MADDALENA: Van Gogh was a patron of this cafe in France and he would go in and spend his afternoons and became good friends with the owners. And, in fact, he painted a very famous painting of Madame Ginoux and a very famous painting of the cafe. Well, Ginoux suffered from mental illness, much like Van Gogh, and he wrote this letter to her basically saying we're not made of wood. We're going to die someday. And he's encouraging her in her plate of despair to persevere. And this is from a man who had a tragic life, who basically was obscure. He had one art review in his lifetime, had never sold a painting, and just died and, you know, and probably in his mind no one would ever know his name and became Vincent Van Gogh.

CORNISH: Another fascinating aspect of this collection is there are lots of letters that give you a window into the everyday lives of these figures. President Thomas Jefferson - many letters from him, but one of them, he's just ordering new glasses because he wants the same bifocals as Ben Franklin.

JOE MADDALENA: And that's when - think about what you just said. Here he's writing to an optometrist saying, yeah, Ben Franklin has these eyeglasses I like. I want a pair, too. I mean, think about that.

(LAUGHTER)

CORNISH: Now, what is it - you helped this collector find these letters over the past 30 years, correct? And after we spoke, what are the kinds of things this anonymous, we should say, collector was looking for?

MADDALENA: When I met this guy 30 years ago, he had a real definitive goal to build his library. He wanted great thinkers, but he wanted them in the context of their everyday life. You really get the humanistic nature of what these people did. Einstein struggling with math. Van Gogh struggling with mental illness. George Washington advising us that peace is this ardent desire for our nation that we should never do anything that puts us in a situation that war, that we always should strive for peace. And the collector built this amazing collection over 3,000 letters that really are indicative of those feelings.

CORNISH: How do you set a value on something like a letter?

MADDALENA: You know, it's a pretty sophisticated collecting hobby. There are, you know, many - Malcolm Forbes was one of the great collectors when he was alive and there are auction sales that take place all the time of Jefferson and Washington and Lincoln. So you can kind of gauge relative values and then you put a premium on some because of the content. It's all driven by content. The more important the content relative to the person, the more valuable it is.

CORNISH: And just to give people an idea of the scale here, there's a letter from Billie Holiday to her husband and she was in jail and she's writing to him and he's also in jail and it says, I think, 6 to $8,000 for that one.

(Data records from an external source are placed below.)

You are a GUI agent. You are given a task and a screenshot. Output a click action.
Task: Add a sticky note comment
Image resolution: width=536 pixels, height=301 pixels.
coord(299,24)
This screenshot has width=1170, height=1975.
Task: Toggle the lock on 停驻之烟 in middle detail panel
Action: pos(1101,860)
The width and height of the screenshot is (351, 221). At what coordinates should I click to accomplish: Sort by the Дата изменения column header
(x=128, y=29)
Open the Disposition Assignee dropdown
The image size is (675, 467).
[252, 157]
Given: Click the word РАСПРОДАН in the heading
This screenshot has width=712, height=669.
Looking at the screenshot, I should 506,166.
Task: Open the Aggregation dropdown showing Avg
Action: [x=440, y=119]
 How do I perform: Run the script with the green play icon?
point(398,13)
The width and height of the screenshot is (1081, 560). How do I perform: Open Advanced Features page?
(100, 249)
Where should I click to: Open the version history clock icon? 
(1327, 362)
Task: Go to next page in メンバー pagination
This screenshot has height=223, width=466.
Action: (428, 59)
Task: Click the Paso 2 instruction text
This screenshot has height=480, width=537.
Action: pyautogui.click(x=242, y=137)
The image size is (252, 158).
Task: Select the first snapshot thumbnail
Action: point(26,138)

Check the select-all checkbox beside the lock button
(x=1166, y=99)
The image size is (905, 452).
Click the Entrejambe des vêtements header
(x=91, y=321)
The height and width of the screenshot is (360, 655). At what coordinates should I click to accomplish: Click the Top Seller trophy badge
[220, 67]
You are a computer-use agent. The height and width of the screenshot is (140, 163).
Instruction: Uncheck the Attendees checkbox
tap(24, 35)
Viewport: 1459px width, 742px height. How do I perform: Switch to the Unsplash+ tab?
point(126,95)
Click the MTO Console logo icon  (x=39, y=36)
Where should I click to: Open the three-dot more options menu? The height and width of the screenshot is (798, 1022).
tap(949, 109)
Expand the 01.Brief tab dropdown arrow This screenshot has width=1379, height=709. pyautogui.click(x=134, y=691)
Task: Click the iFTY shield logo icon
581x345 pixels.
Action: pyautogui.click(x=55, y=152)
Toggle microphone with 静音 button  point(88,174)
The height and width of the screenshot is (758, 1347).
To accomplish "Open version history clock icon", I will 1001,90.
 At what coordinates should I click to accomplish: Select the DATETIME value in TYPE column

MADDALENA: Actually, there's - and that's affordable. I mean, there are a lot of things in the catalog, Buffalo Bill and, you know, a lot of the things that are in the 3, 4, 5, $10,000 range. Not everything is, you know, hundreds of thousands of dollars.

CORNISH: And, of course, the John Lennon letter to Eric Clapton.

MADDALENA: That's the best.

CORNISH: That you've got that 20 to 30,000.

MADDALENA: It should be worth $100,000. You have John Lennon basically saying, wasn't that much fun being a Beatle. You know, hey, Eric, you know come with us. We respect your music. Yoko and I are gonna start this band. We're gonna form this super group. We're gonna travel the world with our families and have fun for a change. It's unbelievable.

CORNISH: That's Joseph Maddalena. He's with Profiles In History, the group behind the auction of hundreds of letters by historic figures in New York later this month. Joseph, thank you so much for talking with us.